**WHAT IS ASKED:**
Put the lines starting at the one that contains "Image resolution: width=1366" and ending at the one that contains "coord(385,60)" into a Markdown table with the columns Row and Item line. Leave out any blank lines.

**ROWS:**
■ ■ ■ ■
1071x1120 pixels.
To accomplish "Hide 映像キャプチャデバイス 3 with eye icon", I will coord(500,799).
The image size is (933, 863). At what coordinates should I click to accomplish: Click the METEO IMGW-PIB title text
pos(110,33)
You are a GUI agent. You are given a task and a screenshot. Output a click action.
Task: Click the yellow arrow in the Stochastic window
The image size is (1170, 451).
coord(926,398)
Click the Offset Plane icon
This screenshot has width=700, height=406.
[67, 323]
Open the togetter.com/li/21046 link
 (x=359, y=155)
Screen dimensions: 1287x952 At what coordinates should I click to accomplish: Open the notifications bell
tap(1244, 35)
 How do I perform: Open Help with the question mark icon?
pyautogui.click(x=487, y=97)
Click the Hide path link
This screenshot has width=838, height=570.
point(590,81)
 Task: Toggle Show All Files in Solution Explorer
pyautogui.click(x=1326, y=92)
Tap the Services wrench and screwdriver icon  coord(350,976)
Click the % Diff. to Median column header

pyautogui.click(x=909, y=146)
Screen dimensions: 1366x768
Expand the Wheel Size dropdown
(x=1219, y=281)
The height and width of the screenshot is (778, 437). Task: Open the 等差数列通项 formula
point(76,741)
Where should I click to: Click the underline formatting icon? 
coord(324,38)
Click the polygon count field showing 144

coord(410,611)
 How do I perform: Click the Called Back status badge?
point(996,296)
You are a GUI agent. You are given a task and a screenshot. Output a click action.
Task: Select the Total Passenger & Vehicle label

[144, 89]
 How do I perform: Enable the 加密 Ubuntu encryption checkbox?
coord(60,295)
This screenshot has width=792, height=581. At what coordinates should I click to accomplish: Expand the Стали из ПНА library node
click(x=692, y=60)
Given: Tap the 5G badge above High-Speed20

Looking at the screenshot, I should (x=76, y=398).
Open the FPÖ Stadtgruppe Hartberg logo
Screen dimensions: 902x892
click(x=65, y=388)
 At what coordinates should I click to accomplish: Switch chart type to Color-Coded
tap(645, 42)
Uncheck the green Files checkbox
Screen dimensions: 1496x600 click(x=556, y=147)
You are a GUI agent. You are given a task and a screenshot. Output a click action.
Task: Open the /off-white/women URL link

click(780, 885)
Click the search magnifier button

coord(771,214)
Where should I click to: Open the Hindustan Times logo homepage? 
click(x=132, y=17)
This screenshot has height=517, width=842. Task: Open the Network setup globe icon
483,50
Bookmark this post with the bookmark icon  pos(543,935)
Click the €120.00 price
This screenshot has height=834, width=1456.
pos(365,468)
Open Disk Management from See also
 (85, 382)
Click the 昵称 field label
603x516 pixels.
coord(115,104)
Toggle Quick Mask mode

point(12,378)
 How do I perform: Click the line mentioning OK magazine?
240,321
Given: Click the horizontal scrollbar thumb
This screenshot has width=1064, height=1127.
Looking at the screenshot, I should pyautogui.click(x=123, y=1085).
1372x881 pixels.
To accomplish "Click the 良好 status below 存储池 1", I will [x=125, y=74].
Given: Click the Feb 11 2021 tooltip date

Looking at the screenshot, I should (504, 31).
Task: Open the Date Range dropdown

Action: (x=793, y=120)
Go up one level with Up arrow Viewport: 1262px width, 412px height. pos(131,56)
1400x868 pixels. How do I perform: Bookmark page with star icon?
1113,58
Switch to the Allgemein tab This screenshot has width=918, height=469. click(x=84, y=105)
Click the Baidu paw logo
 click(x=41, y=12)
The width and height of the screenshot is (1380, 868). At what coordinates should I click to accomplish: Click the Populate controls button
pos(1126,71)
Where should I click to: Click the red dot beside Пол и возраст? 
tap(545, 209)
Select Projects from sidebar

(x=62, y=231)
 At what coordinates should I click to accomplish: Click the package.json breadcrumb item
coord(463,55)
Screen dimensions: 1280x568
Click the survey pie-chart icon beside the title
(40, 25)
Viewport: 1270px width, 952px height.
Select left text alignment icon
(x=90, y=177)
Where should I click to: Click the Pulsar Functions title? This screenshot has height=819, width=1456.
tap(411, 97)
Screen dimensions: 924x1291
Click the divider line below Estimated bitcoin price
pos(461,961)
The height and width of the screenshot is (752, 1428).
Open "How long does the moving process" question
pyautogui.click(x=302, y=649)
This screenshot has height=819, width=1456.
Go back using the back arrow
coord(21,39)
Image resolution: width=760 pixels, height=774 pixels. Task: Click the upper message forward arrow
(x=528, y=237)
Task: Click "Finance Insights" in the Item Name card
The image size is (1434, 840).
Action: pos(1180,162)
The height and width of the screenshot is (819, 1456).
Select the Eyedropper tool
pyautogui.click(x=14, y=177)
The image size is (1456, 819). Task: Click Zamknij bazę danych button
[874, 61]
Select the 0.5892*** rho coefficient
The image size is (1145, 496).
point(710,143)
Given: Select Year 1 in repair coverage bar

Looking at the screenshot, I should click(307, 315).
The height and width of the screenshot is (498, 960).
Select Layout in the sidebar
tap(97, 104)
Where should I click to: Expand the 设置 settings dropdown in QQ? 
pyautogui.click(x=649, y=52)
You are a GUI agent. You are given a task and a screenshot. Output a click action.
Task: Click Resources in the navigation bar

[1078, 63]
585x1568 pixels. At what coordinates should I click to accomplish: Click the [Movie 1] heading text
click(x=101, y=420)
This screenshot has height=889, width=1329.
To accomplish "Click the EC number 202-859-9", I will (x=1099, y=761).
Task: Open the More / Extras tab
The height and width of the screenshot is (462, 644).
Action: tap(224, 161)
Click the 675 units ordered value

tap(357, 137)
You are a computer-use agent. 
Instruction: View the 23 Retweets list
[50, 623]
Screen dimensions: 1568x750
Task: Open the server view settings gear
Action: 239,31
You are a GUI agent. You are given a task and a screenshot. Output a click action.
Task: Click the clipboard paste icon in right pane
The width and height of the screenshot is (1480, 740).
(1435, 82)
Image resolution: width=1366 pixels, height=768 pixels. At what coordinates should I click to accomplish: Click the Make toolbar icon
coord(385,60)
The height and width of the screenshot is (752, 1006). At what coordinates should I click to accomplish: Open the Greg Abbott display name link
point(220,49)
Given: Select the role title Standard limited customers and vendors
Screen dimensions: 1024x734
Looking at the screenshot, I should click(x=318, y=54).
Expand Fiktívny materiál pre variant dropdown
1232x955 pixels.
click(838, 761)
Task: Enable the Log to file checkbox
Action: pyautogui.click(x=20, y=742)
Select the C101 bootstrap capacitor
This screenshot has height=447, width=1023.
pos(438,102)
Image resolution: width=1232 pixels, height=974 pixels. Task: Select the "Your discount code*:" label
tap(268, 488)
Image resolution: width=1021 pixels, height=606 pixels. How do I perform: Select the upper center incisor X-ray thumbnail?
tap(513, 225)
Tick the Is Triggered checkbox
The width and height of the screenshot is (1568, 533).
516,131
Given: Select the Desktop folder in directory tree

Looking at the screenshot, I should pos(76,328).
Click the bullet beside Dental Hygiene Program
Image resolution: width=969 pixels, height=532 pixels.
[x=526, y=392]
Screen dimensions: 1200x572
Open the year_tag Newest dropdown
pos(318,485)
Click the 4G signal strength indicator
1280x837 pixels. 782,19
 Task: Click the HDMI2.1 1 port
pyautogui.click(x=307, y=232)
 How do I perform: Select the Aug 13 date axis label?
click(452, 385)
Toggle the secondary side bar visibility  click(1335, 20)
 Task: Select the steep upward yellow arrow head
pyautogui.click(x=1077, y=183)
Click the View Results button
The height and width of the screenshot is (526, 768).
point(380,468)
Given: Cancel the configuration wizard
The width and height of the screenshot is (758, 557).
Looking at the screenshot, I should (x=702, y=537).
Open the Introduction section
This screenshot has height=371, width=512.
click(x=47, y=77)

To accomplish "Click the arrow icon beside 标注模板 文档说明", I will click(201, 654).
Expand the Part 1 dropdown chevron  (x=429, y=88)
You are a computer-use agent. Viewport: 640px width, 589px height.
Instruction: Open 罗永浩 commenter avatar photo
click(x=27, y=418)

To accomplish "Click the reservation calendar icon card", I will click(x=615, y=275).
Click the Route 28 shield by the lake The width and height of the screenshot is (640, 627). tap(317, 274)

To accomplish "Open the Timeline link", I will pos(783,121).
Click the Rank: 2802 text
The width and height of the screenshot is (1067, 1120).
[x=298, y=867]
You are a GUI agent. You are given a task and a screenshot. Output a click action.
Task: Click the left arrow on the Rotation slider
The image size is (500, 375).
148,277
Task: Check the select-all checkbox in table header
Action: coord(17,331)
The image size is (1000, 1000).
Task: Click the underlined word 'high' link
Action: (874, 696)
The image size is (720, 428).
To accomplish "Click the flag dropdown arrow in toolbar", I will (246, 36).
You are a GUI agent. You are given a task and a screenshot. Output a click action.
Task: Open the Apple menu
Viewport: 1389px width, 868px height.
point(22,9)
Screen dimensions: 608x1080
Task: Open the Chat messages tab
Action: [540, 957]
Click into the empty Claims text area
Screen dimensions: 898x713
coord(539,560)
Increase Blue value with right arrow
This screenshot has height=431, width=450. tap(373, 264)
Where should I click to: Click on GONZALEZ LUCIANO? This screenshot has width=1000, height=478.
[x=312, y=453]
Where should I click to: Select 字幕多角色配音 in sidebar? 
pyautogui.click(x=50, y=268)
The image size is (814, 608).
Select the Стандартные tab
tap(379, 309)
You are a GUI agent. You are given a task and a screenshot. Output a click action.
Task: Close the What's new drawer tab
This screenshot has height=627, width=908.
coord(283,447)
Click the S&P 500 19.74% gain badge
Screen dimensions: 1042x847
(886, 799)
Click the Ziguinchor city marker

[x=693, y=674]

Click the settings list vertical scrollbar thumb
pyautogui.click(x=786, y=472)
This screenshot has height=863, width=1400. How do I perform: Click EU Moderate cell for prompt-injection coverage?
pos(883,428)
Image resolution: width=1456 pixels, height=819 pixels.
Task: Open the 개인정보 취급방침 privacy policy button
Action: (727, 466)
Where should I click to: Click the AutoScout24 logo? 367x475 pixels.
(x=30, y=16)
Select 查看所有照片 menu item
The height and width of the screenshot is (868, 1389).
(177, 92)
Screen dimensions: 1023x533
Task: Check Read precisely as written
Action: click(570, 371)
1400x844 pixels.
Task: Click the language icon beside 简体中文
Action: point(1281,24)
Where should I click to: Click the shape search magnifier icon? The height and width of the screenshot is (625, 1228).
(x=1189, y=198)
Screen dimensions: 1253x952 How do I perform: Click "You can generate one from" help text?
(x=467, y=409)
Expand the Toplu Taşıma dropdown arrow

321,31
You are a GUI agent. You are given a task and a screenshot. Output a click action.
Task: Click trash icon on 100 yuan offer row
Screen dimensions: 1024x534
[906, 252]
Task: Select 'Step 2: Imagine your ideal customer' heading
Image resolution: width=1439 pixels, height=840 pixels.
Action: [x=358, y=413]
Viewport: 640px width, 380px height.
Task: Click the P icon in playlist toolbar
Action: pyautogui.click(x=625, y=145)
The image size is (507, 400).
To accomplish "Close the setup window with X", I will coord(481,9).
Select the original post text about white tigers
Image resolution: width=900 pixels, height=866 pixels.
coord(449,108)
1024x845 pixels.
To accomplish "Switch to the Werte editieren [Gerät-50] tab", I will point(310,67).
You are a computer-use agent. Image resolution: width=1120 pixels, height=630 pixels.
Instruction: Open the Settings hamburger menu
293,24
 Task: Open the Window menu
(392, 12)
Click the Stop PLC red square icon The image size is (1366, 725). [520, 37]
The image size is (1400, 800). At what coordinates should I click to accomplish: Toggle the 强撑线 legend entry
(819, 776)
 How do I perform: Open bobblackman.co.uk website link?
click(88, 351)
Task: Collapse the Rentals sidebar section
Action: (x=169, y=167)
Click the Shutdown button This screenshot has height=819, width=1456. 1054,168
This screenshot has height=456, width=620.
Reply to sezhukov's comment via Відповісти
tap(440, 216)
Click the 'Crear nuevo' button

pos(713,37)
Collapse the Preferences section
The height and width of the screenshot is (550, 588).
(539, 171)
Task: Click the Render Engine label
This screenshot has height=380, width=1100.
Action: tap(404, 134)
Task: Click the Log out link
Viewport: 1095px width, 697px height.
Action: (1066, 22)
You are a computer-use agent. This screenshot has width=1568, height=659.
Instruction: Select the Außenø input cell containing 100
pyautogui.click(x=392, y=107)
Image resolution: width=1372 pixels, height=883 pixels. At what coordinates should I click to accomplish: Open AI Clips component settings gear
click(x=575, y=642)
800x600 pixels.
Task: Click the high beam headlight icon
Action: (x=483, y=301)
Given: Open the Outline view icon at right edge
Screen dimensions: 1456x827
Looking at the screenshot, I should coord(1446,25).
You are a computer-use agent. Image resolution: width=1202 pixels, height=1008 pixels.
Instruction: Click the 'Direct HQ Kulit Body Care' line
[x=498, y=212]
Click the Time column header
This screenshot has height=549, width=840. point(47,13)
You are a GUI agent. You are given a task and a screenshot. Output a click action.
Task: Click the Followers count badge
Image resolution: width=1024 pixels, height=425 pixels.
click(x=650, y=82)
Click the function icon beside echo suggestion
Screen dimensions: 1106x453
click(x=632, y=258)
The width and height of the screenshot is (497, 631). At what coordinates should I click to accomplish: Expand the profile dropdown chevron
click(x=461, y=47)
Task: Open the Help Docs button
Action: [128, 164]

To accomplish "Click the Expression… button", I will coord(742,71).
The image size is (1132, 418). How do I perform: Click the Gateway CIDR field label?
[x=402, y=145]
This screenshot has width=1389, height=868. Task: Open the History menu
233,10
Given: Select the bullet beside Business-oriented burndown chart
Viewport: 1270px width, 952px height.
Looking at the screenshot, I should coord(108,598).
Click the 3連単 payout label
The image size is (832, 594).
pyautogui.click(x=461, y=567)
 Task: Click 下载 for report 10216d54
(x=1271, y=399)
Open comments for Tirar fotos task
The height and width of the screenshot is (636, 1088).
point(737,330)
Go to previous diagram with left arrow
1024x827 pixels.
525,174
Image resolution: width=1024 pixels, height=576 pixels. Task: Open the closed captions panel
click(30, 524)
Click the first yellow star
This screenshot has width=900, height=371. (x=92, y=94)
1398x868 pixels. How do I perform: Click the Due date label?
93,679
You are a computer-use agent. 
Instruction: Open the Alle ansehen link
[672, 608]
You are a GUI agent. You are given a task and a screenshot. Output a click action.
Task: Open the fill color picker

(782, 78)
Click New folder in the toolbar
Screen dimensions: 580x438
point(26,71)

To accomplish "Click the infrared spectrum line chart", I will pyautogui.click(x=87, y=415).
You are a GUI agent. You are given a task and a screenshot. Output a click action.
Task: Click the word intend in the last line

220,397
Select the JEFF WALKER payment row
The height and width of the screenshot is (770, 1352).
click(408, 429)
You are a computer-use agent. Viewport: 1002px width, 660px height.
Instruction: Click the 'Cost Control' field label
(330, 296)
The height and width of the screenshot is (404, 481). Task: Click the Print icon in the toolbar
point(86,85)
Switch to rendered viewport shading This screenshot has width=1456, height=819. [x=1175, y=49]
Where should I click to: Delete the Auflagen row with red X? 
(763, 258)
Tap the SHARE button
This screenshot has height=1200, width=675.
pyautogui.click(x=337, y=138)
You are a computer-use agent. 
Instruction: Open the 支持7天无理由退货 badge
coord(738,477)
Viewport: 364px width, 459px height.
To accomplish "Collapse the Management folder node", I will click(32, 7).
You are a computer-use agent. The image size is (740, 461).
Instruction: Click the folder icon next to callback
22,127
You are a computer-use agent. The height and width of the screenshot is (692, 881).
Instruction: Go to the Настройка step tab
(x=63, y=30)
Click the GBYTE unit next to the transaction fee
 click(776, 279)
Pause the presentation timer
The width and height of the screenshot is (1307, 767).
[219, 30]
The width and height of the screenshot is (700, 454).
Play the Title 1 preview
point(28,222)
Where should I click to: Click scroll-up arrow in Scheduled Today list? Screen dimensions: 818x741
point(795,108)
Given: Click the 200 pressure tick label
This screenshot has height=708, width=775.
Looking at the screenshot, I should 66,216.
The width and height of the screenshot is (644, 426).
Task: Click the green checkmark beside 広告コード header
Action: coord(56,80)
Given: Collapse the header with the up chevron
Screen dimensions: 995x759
■ ■ ■ ■
**TASK OUTPUT:**
| Row | Item line |
|---|---|
| 1 | Image resolution: width=1366 pixels, height=768 pixels. At what coordinates should I click to accomplish: Click the Make toolbar icon |
| 2 | coord(385,60) |